Use Case and High-Level Description

This is a re-trained version of Faster R-CNN object detection network trained with COCO* training dataset. The actual implementation is based on Detectron, with additional network weight pruning applied to sparsify convolution layers (60% of network parameters are set to zeros).

The model input is a blob that consists of a single image of "1x3x800x1280" in BGR order. The pixel values are integers in the [0, 255] range.


Metric Value
Mean Average Precision (mAP) 38.74%**
Flops 364.21Bn
MParams 52.79
Source framework TensorFlow*

Average Precision metric described in: "COCO: Common Objects in Context". The primary challenge metric is used. Tested on COCO validation dataset.
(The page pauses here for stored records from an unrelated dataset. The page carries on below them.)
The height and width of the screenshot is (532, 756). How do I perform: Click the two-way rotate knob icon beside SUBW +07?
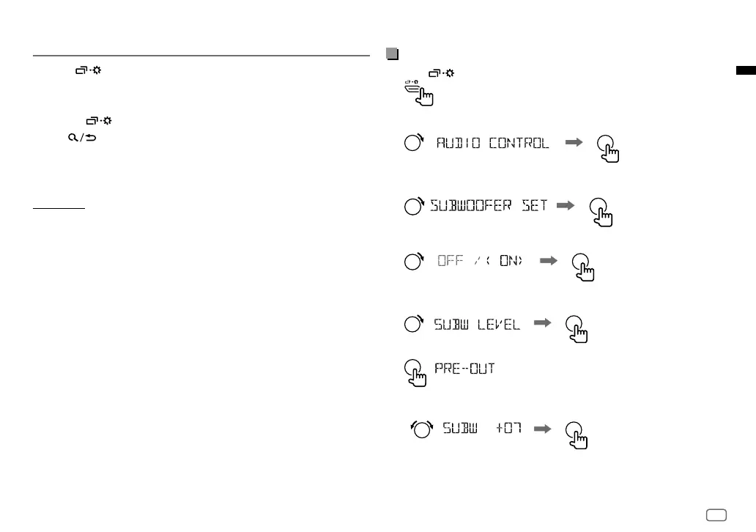pos(422,429)

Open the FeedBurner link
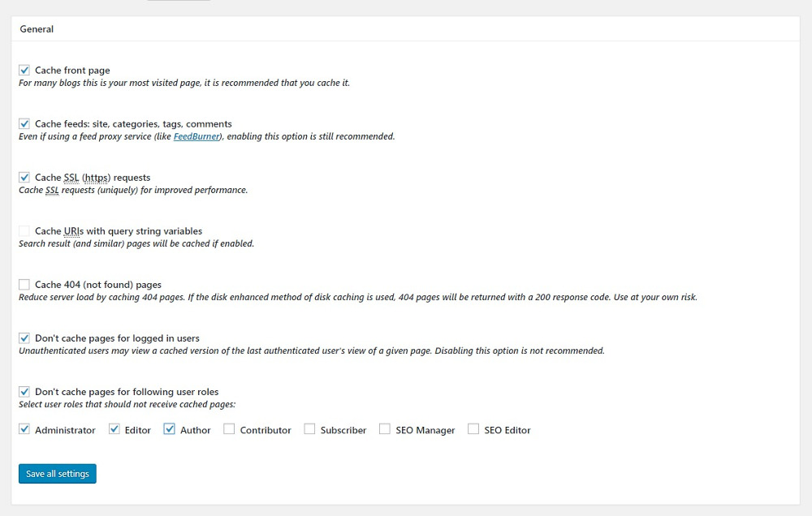click(197, 136)
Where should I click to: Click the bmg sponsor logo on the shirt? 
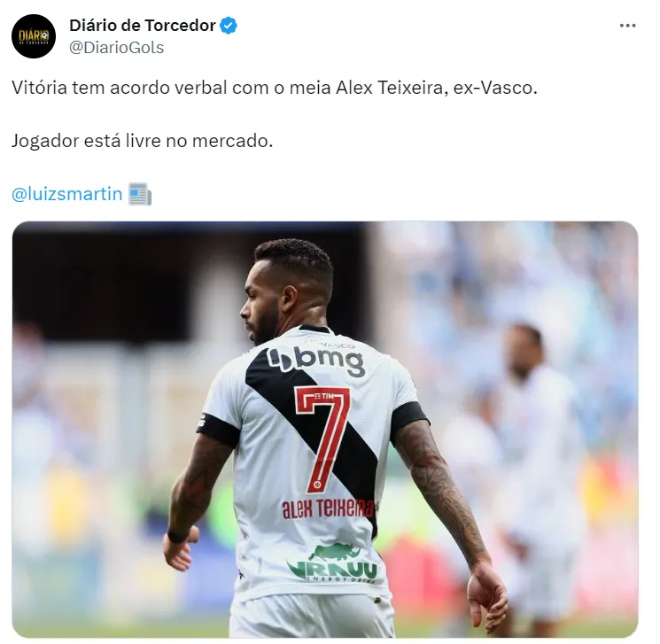point(315,361)

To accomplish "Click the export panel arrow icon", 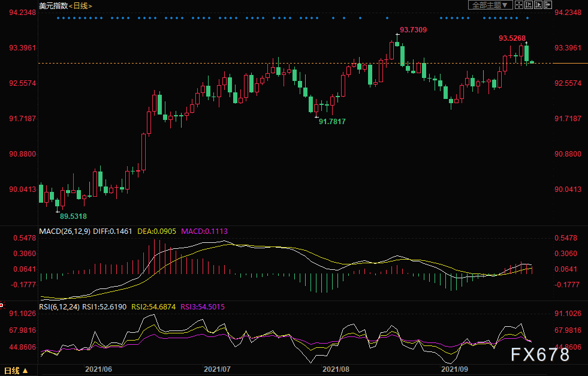I will click(547, 5).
  1. name: "input" , shape: [1x3x800x1280] - An input image in the format [BxCxHxW], where:
    • B - batch size
    • C - number of channels
    • H - image height
    • W - image width. Expected color order is BGR.


  1. The net outputs a blob with the shape: [300, 7], where each row is consisted of [image_id, class_id, confidence, x0, y0, x1, y1], respectively.
    • image_id - image ID in the batch
    • class_id - predicted class ID
    • confidence - [0, 1] detection score, the higher the value, the more confident the deteciton is on
    • (x0, y0) - normalized coordinates of the top left bounding box corner, in range of [0, 1]
    • (x1, y1) - normalized coordinates of the bootm right bounding box corner, in range of [0, 1].

Legal Information

[*] Other names and brands may be claimed as the property of others.

[**] May be different from the original implementation due to different input configurations.